Dataset excerpts:
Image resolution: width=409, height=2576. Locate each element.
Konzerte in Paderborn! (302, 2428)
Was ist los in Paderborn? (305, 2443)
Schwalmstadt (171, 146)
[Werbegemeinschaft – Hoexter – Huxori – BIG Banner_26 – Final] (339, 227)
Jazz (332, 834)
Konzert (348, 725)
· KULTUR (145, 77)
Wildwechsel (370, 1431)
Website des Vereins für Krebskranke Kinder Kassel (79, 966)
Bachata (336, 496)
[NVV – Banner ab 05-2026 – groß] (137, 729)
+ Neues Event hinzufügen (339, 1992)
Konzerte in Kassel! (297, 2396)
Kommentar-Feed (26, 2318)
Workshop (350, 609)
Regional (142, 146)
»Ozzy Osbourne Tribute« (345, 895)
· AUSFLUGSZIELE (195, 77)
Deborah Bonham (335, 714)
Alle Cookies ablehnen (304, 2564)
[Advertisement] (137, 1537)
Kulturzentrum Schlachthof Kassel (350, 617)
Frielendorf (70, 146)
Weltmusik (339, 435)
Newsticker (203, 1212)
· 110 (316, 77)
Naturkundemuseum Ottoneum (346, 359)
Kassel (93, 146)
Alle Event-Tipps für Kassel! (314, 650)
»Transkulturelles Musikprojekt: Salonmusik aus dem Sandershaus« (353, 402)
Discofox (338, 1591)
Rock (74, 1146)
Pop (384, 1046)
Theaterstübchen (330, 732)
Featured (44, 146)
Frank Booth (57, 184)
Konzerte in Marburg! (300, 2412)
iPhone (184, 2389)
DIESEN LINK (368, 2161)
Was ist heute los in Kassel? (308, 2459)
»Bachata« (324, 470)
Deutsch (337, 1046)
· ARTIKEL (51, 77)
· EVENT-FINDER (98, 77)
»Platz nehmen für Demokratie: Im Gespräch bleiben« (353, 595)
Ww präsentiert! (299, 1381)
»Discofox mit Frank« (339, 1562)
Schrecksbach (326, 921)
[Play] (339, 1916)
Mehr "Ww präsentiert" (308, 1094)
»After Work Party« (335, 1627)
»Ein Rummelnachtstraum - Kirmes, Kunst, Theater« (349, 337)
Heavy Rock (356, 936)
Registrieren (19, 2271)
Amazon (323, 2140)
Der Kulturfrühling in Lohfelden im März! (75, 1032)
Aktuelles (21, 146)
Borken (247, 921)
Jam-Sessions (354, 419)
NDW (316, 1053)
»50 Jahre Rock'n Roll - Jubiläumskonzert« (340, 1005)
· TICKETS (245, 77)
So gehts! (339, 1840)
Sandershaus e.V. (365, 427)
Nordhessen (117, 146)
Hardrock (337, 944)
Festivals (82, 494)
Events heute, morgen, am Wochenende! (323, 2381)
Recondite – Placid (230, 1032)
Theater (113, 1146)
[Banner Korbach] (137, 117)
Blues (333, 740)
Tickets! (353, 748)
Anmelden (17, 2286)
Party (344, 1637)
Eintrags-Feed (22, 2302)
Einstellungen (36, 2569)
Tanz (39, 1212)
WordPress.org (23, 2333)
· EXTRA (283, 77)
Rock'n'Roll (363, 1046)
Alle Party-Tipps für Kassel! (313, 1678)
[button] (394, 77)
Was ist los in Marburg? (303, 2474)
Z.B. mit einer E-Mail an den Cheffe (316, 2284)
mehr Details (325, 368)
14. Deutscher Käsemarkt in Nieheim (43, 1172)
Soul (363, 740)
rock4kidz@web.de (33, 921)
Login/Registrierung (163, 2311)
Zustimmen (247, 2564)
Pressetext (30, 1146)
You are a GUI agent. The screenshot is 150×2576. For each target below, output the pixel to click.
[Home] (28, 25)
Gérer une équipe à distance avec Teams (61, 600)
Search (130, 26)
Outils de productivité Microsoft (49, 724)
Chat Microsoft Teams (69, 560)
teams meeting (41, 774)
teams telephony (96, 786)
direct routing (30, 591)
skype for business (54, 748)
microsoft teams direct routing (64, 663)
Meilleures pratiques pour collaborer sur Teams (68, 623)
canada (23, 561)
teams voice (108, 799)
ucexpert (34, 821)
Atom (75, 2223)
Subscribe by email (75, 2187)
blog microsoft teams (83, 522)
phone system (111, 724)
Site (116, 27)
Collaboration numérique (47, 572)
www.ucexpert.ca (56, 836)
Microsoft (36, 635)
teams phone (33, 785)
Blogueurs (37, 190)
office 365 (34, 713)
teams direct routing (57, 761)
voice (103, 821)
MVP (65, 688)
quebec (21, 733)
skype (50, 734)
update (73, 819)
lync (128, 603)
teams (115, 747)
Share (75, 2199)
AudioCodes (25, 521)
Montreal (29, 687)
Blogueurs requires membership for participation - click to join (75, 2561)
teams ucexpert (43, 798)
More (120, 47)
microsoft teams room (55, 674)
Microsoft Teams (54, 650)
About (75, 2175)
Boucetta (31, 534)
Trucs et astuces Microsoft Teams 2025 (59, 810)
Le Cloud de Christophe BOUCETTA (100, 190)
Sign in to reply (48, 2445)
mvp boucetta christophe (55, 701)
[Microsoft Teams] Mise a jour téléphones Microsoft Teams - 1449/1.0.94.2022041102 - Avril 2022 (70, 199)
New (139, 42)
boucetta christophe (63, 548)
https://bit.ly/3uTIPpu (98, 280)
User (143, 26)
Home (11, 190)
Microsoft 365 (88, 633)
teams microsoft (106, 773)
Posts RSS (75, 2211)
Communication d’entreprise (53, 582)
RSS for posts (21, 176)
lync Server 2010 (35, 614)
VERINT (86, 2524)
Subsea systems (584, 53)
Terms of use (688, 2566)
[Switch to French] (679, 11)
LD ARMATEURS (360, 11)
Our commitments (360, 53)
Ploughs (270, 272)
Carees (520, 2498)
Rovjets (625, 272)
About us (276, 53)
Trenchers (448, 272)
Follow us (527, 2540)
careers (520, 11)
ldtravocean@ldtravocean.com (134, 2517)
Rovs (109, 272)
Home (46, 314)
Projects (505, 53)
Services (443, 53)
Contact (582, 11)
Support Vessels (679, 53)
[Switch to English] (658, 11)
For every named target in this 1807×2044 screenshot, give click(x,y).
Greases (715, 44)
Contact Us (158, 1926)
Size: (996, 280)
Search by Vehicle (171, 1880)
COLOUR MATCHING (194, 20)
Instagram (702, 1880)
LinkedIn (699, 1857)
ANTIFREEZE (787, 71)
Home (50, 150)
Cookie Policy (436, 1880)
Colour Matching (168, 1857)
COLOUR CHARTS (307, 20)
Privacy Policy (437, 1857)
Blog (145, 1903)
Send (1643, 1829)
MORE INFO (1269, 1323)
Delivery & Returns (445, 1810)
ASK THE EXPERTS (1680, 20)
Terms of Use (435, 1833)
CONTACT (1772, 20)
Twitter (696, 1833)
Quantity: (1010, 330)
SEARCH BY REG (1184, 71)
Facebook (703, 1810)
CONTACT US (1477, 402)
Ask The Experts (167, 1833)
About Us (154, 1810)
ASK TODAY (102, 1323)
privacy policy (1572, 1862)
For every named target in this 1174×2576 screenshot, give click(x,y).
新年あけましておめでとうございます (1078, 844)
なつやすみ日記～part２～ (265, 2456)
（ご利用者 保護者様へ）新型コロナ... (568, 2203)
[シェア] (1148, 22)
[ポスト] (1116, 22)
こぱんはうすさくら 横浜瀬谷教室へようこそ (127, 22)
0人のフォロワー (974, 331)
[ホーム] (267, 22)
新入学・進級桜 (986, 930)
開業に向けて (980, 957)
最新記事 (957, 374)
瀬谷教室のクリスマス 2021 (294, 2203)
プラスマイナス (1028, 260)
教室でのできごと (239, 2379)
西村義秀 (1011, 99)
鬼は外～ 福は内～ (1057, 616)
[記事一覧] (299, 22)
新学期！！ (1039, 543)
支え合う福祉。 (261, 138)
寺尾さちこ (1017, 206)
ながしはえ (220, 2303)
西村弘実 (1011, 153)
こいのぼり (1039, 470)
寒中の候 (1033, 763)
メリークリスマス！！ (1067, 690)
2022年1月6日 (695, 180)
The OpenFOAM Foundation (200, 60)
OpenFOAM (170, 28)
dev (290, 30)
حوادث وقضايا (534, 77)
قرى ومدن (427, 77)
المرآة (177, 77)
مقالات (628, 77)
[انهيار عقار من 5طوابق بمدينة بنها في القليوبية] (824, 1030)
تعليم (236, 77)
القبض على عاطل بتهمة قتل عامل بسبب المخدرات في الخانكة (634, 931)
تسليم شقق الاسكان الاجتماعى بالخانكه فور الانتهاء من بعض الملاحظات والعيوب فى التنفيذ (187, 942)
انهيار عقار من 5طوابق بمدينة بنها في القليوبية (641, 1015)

**REQUIREMENT:**
Output only the count of lines in the data containing "this".

**TASK SOLUTION:**
2